EU project studies fish and fish feed with goal of maximizing health-giving properties of farmed Atlantic salmon.

May 6, 2016

2 Min Read
Healthier salmon benefits human well-being

It is widely known that regularly eating oily fish like salmon is beneficial to human health because it is packed with protein and is good for the heart. However, many wild marine fishing areas are suffering from severely depleted fish stocks, hence farmed fish — or aquaculture — is on the rise.

Today, farmed fish account for around half of all fish consumed in the world.

One European Union-funded project has delved into how to make farmed fish even healthier via the food the fish eat, potentially boosting the global competitiveness of EU salmon.

OMEGA3MAX has produced novel scientific knowledge on the use of antioxidants such as polyphenols in Atlantic salmon diets. Polyphenols are a type of chemical found naturally in many healthy foodstuffs, including fruit, vegetables, green tea, spices and olive oil. It is believed that eating them can help prevent degenerative diseases such as cancer and cardiovascular diseases.

In its project results, OMEGA3MAX conceded that much remains to be done to fully implement the use of new antioxidant sources in Atlantic salmon. However, the project has created a knowledge base that paves the way for the use of some natural antioxidants, including polyphenols.
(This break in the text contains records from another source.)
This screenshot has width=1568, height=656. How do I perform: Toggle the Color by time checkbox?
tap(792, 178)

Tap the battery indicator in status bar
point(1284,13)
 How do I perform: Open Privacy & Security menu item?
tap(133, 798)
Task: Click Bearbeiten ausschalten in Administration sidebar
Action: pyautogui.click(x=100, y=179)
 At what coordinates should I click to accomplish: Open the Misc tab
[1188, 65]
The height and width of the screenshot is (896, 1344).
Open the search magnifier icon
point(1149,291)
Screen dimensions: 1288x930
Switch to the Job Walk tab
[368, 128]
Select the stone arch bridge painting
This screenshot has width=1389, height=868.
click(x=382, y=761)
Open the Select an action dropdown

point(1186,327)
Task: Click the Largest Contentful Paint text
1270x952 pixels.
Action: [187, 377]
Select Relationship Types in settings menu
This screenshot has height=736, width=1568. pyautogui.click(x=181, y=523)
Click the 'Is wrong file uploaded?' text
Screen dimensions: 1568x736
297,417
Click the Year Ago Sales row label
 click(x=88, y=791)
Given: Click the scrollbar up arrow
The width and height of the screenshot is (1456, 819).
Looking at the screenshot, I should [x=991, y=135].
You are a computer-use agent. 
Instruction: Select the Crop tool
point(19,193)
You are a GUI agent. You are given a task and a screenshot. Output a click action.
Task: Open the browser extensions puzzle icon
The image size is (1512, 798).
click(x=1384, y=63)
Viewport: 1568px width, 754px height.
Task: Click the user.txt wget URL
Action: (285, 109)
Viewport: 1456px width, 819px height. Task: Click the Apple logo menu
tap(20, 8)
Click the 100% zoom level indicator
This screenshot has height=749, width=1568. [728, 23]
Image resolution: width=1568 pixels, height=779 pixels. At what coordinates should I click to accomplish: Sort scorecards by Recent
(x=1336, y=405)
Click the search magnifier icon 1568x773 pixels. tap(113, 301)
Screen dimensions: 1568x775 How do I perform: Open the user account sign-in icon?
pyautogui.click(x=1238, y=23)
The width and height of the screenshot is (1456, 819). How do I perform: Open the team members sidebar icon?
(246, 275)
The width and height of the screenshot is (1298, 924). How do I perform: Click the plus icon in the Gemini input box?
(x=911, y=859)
"In this project, we have shown that we can enrich salmon fillet with antioxidants such as gamma-tocopherol — a vitamin E isomer with important antioxidant and anti-inflammatory properties," OMEGA3MAX project coordinator Dr. David Menoyo Luque said.

Boosting the aquaculture industry

OMEGA3MAX is also hoping that its findings will have practical applications in the aquaculture industry.

"If farmed fish have optimal husbandry conditions, good health and adequate feed that is well-suited to the physiological needs of the farmed animals, then growth and production levels will be boosted to the benefit of the industry," Menoyo explained.

The project set out to discover ways to boost the health and health-giving properties specifically of farmed salmon.

"Farmed fish such as Atlantic salmon are a rich source of healthy long-chain polyunsaturated fatty acids, including the marine eicosapentaenoic acid (EPA) and docosahexaenoic acid (DHA), high-quality protein, vitamins A, B12, D and E and minerals like iodine and selenium," Menoyo added.

While these health properties are established, scientific advances are showing how to enrich the particularly good nutrients and diminish ones that have been raised as a concern.

"The scientific community has been trying to identify important health-promoting compounds found in food. Recent advances in animal production technologies and practices, like those used in our project, have shown that it is possible to increase the concentration of these compounds in animal tissue to boost the nutritional value for the consumer," he added.

OMEGA3MAX tested 12 different antioxidant substances on farmed Atlantic salmon. Of these, one was found to enhance the concentrations of the omega-3 fatty acids EPA and DHA in fish fillets compared to fish not fed the antioxidant supplement.

"Our project can help the industry develop novel, cost-effective feeding strategies that can support the sustainable development of the EU’s aquaculture industry," Menoyo concluded.